CMH has been used clinically to relieve adverse effects experienced by patients with breast cancer. Multiple systematic reviews and meta-analyses have evaluated the efficacy of CMH in patients with breast cancer to prevent chemotherapy-related adverse effects (Zhang et al. Citation2007; Kim et al. Citation2015; Leggett et al. Citation2015; Zhu et al. Citation2016; Zhu Citation2017; Li et al. Citation2020). However, few studies have assessed the effectiveness of CMH treatment on side effects associated with endocrine therapy in HR(+) breast cancer. This study aimed to perform a comprehensive meta-analysis and systematic review to investigate whether CMH can reduce endocrine therapy-induced adverse effects in patients with HR(+) breast cancer.

This meta-analysis revealed a significant alleviation of bone loss (measured by BMD and BGP) and dyslipidemia (measured by TG). However, due to unexplained high heterogeneity and/or the limited number of included studies, accurate conclusions cannot be drawn regarding the effect of CMH on B-CTX, TC, and LDL in patients with HR(+) breast cancer.

Regarding the evaluation of menopausal symptoms, the levels of E2, FSH, LH, endometrial thickening, and Kupperman score were presented as continuous data. Due to the significant heterogeneity, subgroup analyses were conducted based on TCM breast cancer therapy principles, which primarily include two aspects: strengthening the body (Bu Shen) or a combination of strengthening and removing pathological products (Bu Shen shu gan).

Bu Shen CMH is believed to regulate hormones such as E2 and FSH (Cao et al.

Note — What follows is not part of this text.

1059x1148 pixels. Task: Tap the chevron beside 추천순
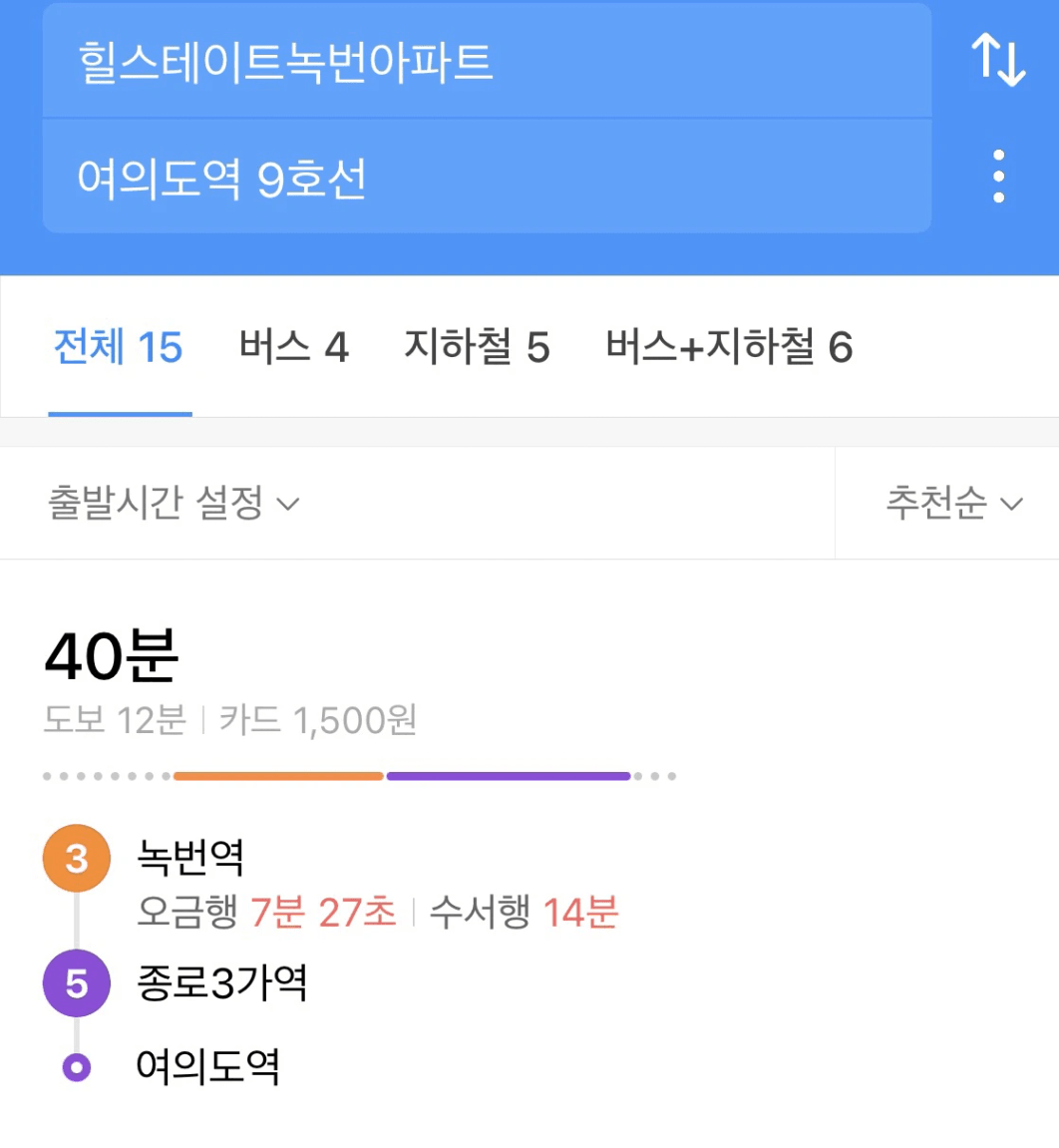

Citation2021), which may impair the efficacy of endocrine suppressive therapy in patients with HR(+) breast cancer. However, this study showed that increased CMH treatment did not affect E2 levels. Subgroup analysis showed that E2 levels were stable, with no significant decrease in E2 levels in either Bu Shen and Bu Shen shu gan CMH subgroups. The heterogeneity was low among subgroups, which suggested that different principles of CMH treatment may be the main factor leading to the heterogeneity of E2 levels; however, Bu Shen shu gan CMH did not affect the FSH levels, while Bu Shen CMH did. However, it is worth noting that the subgroup of Bu Shen also showed high heterogeneity, indicating that other factors were affecting the heterogeneity. Although the meta-analysis revealed significant differences in the LH level, endometrial thickening, and Kupperman score, an accurate conclusion cannot be drawn due to high heterogeneity and/or the limited number of included studies.

Limitations

This study has several limitations. First, the overall quality of the included studies was poor, as most trials neglected to specify the allocation concealment method and the blindness of participants and assessors, resulting in an uncertain or high risk of performance and selection bias, which may compromise the applicability of the results. In addition, most studies did not follow up with participants, resulting in unclear long-term effects of CMH on endocrine therapy-induced side effects in patients with HR(+) breast cancer. Second, all research on CMH was conducted in China and published in Chinese, which makes it difficult for other countries to recognize the effect of CMH. Further studies on the impact of CMH published in English are needed. Third, although a subgroup analysis was conducted based on TCM treatment theory, there was still high heterogeneity in the FSH, LH, and Kupperman scores. The main reason for the heterogeneity among the studies was the diversity and complex description of CMH interventions. Therefore, it was not possible to compare the dosage and duration of CMH.

Conclusions

As an adjuvant treatment for patients with HR(+) breast cancer, CMH can alleviate bone loss and decrease TG levels. However, more well-designed, large-sample, multicenter randomized controlled studies are needed to investigate the impact of CMH on reducing endocrine therapy-induced side effects, including bone loss, menopausal symptoms, and dyslipidemia in patients with HR + breast cancer.

Disclosure statement

No potential conflict of interest was reported by the author(s).

Additional information

Funding

This work was supported by the National Natural Science Foundation of China under grant numbers 81973924 and 81904317. The funders had no role in the study design, search, data collection and analysis, publishing decisions, or manuscript writing.